Começo uma guerra de olhares com o laranja aborrecido e exausto, pedindo silenciosamente que me responda à pergunta, que me explique o que se está a passar, que admita o que é e porque me ajudou.

Acabo por perder quando ele dá uns passos apressados, enlaça o braço pela minha cintura e, de repente, faz o chão cair.

É como se o meu ser deixasse de existir, como se estivesse noutro mundo diferente do meu, onde é mais difícil mexer e respirar, onde o espaço parece imenso, escuro e húmido.

É como cair de um penhasco infinito que nunca te dá um fim.

Até ser devolvida à luz.

O seu aperto à minha volta é firme, mesmo que sinta que estamos em queda livre, não parece ser afetado pela gigantesca escuridão que por segundos nos circunda. Os seus olhos são o único ponto de luz em que me concentro, lembrando-me que não estou sozinha, que tenho algo que me está a segurar e que não me vai deixar cair.

Está a transportar-me, assim como fez quando me trouxe para o telhado, ao poupar-me sofrimento daquele homem e talvez uma morte sangrenta e violenta.

Talvez não tenha notado nesta sensação na altura por causa do meu ferimento, talvez as tonturas não me deixassem sentir esta imensidão assustadora, mas agora que estou bem, sinto-a por completo, e deixa-me com mais medo que aquele homem que me perseguia pelas ruas.

Ainda o tenho contra mim quando a luz volta, quando os meus pés tocam no chão, como se tivesse acabado de dar um pulo.

Estou no prédio, em frente à porta do meu apartamento. Será que o Dayan lhe informou que morava ao lado da Inaya? De que forma saberia para onde me trazer?

Por uns momentos tenho que me habituar à luz, mesmo que tenha sido uma travessia rápida, é como se os meus olhos se tivessem habituado ao escuro e aquele espaço sem fim me tivesse roubado anos de vida.

E só quando estou mais calma é que reparo na força que faço contra as roupas do Karán, na forma como as minhas unhas querem enterrar-se no seu peito, senti medo verdadeiro, e o meu corpo decidiu que ele é a única coisa que me mantém a salvo.

— Karán. — Pronuncio o seu nome e chamo a sua atenção, só aí é que ele larga o meu corpo, parecendo sair de um transe muito parecido com o meu. — O que vai acontecer contigo? — Ele levanta uma sobrancelha confusa e passa as mãos pela roupa azul com marcas dos meus dedos. O seu gesto faz-me reparar na forma que as minhas unhas marcaram a sua pele enquanto o Dayan me curava. — O Dayan...

— Não tens que te preocupar mais com isso.

— Não podes mostrar-me tudo o que me mostraste até agora e dizer que não preciso de me preocupar com isso.
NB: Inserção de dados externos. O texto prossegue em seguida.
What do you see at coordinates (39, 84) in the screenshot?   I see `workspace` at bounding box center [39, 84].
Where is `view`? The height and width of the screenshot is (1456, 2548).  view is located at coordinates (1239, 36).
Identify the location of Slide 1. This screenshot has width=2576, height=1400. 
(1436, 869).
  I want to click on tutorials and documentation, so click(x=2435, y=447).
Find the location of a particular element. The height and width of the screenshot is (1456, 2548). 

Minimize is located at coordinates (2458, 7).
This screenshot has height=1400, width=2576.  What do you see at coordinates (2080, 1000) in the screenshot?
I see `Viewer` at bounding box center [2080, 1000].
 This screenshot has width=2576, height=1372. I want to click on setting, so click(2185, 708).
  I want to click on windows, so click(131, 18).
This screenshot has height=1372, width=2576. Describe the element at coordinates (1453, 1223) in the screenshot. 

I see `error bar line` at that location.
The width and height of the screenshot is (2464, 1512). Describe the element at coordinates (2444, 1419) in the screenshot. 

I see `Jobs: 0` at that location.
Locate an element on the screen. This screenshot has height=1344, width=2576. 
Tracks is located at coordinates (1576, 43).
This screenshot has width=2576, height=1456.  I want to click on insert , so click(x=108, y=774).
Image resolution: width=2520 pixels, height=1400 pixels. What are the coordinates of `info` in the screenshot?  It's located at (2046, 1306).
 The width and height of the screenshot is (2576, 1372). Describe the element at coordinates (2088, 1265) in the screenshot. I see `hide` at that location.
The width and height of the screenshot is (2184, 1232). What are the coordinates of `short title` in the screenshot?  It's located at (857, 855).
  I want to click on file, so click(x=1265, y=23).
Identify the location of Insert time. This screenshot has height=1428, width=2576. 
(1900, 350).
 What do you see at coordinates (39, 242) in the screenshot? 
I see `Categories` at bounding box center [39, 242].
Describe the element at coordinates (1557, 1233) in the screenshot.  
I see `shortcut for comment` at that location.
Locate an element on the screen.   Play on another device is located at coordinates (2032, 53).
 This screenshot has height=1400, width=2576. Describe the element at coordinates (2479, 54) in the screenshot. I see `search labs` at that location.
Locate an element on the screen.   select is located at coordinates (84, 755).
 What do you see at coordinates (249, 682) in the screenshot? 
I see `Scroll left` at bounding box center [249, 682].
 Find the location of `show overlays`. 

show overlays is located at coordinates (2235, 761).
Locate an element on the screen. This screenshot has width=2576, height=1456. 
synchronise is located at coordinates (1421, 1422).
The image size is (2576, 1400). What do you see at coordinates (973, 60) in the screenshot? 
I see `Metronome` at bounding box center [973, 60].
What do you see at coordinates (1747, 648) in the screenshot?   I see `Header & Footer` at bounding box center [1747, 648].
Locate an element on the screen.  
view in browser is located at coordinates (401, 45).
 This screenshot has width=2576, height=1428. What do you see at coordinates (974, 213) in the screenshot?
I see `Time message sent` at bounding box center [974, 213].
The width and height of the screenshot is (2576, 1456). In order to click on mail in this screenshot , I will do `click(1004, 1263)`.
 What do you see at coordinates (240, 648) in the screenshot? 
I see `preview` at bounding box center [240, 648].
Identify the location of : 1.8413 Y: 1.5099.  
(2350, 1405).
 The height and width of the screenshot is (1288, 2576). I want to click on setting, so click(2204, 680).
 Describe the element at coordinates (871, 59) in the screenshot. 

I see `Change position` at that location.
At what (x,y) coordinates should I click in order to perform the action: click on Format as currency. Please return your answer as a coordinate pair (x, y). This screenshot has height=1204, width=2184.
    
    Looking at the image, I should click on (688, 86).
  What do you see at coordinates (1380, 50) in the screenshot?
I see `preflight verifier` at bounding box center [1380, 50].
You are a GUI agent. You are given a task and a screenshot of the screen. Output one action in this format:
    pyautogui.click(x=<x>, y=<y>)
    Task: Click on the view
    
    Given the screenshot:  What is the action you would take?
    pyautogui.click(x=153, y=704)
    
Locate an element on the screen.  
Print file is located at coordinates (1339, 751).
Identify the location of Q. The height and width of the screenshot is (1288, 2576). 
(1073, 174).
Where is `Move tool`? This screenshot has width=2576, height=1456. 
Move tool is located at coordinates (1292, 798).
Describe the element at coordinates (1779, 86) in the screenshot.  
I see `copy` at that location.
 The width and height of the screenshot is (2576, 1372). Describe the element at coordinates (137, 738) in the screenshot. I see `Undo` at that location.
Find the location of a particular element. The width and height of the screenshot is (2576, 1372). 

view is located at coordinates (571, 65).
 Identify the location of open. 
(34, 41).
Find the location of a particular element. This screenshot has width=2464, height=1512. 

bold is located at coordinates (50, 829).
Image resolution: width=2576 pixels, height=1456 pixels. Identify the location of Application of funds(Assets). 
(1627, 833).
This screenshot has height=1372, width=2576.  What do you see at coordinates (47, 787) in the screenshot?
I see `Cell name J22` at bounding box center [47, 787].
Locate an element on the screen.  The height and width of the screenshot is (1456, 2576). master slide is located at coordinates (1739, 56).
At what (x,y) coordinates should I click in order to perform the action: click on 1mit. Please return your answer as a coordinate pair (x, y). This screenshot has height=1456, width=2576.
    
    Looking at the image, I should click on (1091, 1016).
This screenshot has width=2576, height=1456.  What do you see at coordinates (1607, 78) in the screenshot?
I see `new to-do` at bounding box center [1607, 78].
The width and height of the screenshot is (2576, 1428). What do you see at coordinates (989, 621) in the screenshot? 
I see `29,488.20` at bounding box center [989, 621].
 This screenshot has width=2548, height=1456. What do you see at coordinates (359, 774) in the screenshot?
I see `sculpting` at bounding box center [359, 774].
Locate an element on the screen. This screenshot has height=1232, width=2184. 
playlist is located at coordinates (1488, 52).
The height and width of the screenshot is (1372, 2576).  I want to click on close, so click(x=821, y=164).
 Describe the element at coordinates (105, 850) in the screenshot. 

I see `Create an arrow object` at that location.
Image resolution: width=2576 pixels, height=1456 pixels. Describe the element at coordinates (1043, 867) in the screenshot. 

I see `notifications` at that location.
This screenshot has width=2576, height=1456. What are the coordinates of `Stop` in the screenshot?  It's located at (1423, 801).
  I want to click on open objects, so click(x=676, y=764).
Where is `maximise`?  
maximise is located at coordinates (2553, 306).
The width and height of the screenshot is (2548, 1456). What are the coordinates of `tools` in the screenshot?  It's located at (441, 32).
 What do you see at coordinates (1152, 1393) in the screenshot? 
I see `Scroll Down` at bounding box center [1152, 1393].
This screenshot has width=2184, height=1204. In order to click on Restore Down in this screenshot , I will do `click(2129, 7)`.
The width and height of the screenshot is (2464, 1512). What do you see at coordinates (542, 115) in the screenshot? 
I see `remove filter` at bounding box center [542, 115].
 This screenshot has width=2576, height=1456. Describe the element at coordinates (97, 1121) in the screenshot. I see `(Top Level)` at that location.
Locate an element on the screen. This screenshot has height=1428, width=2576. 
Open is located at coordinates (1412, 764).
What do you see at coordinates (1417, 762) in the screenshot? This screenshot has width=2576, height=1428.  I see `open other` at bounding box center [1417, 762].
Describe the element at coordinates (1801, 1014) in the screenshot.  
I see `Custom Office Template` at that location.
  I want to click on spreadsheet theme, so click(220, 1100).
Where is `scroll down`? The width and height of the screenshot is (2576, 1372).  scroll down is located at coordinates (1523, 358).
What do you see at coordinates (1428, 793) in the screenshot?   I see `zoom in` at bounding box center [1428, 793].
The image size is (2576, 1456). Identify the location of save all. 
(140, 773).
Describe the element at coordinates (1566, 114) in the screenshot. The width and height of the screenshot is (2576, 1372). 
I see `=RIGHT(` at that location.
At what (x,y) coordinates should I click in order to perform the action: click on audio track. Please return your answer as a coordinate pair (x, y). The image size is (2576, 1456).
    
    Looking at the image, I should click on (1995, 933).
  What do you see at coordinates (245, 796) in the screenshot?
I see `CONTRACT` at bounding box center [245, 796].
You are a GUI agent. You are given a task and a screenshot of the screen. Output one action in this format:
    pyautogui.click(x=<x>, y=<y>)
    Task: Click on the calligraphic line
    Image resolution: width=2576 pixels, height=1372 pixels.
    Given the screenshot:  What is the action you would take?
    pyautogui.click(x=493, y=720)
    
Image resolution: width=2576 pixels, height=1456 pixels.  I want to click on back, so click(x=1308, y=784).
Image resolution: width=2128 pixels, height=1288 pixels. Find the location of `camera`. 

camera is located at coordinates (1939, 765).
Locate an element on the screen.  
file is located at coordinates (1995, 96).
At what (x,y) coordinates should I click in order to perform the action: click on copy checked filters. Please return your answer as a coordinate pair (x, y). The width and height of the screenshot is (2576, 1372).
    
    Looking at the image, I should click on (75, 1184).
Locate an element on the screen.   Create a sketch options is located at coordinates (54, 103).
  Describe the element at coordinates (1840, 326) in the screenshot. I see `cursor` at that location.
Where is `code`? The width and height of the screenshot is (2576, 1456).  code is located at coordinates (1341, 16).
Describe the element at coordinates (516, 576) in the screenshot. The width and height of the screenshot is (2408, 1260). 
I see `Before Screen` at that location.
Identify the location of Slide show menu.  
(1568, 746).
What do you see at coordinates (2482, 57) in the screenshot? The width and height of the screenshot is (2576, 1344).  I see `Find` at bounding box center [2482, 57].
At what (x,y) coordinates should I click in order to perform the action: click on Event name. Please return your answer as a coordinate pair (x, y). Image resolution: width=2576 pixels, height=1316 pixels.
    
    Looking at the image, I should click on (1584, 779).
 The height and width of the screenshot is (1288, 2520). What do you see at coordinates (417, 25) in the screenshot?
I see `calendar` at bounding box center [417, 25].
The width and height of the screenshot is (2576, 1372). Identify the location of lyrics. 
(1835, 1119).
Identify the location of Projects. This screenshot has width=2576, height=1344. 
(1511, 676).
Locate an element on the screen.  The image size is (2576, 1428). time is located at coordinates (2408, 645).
Não és humano, eu consigo ver-te.

— Por agora. — Responde, endireitando a coluna, voltando à postura confiante que o vi ter desde o início.

É estranho vê-lo voltar a essa pessoa, quando vi outra completamente diferente quando ele me salvou, os seus olhos pareciam mais derretidos, as suas expressões mais preocupadas, mais nervosas, mais ... humanas.

— O que quer isso dizer?

— Quer dizer que agora que te salvei... Vais deixar de me ver.